[Word and element pointing entries]
--------------------------------------------------
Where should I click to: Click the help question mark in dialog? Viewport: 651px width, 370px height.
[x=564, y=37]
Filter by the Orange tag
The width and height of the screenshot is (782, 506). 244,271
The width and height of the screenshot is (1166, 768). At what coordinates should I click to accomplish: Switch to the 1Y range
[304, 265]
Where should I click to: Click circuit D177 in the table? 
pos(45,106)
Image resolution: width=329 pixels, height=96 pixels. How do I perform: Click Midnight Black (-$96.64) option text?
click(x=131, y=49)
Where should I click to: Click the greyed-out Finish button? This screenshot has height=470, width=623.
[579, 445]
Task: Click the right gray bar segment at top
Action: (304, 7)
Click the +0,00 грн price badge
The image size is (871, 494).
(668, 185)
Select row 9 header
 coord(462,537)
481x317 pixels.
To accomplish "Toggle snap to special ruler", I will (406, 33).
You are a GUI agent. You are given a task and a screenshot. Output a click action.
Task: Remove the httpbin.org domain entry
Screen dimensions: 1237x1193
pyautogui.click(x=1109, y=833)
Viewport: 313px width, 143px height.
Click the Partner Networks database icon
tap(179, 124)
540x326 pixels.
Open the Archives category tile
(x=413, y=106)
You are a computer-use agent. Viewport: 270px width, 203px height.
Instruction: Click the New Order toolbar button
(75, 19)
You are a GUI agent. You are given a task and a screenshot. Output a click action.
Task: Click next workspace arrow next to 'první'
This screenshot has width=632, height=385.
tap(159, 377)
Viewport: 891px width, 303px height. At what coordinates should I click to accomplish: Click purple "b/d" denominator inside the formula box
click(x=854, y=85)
--------------------------------------------------
> [AIM OF THE EXERCISE]: Please duplicate every one of the rows above word for word.

> [SOLVED EXERCISE]:
Where should I click to: Click the help question mark in dialog? Viewport: 651px width, 370px height.
[x=564, y=37]
Filter by the Orange tag
The width and height of the screenshot is (782, 506). 244,271
The width and height of the screenshot is (1166, 768). At what coordinates should I click to accomplish: Switch to the 1Y range
[304, 265]
Where should I click to: Click circuit D177 in the table? 
pos(45,106)
Image resolution: width=329 pixels, height=96 pixels. How do I perform: Click Midnight Black (-$96.64) option text?
click(x=131, y=49)
Where should I click to: Click the greyed-out Finish button? This screenshot has height=470, width=623.
[579, 445]
Task: Click the right gray bar segment at top
Action: (304, 7)
Click the +0,00 грн price badge
The image size is (871, 494).
(668, 185)
Select row 9 header
 coord(462,537)
481x317 pixels.
To accomplish "Toggle snap to special ruler", I will (406, 33).
You are a GUI agent. You are given a task and a screenshot. Output a click action.
Task: Remove the httpbin.org domain entry
Screen dimensions: 1237x1193
pyautogui.click(x=1109, y=833)
Viewport: 313px width, 143px height.
Click the Partner Networks database icon
tap(179, 124)
540x326 pixels.
Open the Archives category tile
(x=413, y=106)
You are a computer-use agent. Viewport: 270px width, 203px height.
Instruction: Click the New Order toolbar button
(75, 19)
You are a GUI agent. You are given a task and a screenshot. Output a click action.
Task: Click next workspace arrow next to 'první'
This screenshot has width=632, height=385.
tap(159, 377)
Viewport: 891px width, 303px height. At what coordinates should I click to accomplish: Click purple "b/d" denominator inside the formula box
click(x=854, y=85)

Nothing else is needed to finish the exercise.